(SOURCE RECORDS begins)

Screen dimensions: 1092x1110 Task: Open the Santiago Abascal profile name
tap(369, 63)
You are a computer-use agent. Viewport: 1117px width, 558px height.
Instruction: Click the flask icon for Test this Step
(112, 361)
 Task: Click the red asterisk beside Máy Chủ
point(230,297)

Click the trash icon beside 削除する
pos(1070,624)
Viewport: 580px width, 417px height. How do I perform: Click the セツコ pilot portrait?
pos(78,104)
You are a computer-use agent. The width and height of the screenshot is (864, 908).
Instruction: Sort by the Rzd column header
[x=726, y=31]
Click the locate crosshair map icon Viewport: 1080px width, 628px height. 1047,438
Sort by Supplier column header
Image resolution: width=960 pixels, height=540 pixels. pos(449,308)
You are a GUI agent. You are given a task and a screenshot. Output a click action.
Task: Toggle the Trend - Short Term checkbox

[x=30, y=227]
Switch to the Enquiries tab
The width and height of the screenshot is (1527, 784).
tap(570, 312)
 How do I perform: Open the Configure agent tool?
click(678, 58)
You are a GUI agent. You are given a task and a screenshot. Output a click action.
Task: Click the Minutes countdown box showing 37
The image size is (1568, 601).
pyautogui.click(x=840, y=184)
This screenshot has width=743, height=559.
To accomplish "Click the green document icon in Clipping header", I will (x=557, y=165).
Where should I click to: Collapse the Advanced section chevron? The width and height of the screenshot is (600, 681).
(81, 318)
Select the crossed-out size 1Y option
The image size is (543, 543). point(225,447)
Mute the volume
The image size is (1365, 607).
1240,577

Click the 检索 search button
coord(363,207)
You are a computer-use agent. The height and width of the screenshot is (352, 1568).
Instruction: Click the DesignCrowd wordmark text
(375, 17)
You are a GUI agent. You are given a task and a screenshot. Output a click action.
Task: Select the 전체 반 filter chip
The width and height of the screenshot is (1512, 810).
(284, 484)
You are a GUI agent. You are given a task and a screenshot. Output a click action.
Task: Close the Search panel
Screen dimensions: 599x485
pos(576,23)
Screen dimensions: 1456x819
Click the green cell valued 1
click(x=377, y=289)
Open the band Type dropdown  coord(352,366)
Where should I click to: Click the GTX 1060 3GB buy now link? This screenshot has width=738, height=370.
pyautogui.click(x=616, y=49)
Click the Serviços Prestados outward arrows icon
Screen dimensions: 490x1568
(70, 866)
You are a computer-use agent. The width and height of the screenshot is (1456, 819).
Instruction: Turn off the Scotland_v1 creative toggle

(SOURCE RECORDS ends)

## INSTRUCTIONS TO FOLLOW
All lines from the one with "Click the 检索 search button" through the end of the material above are to be printed exactly, and only those.

## EXPECTED ANSWER
Click the 检索 search button
coord(363,207)
You are a computer-use agent. The height and width of the screenshot is (352, 1568).
Instruction: Click the DesignCrowd wordmark text
(375, 17)
You are a GUI agent. You are given a task and a screenshot. Output a click action.
Task: Select the 전체 반 filter chip
The width and height of the screenshot is (1512, 810).
(284, 484)
You are a GUI agent. You are given a task and a screenshot. Output a click action.
Task: Close the Search panel
Screen dimensions: 599x485
pos(576,23)
Screen dimensions: 1456x819
Click the green cell valued 1
click(x=377, y=289)
Open the band Type dropdown  coord(352,366)
Where should I click to: Click the GTX 1060 3GB buy now link? This screenshot has width=738, height=370.
pyautogui.click(x=616, y=49)
Click the Serviços Prestados outward arrows icon
Screen dimensions: 490x1568
(70, 866)
You are a computer-use agent. The width and height of the screenshot is (1456, 819).
Instruction: Turn off the Scotland_v1 creative toggle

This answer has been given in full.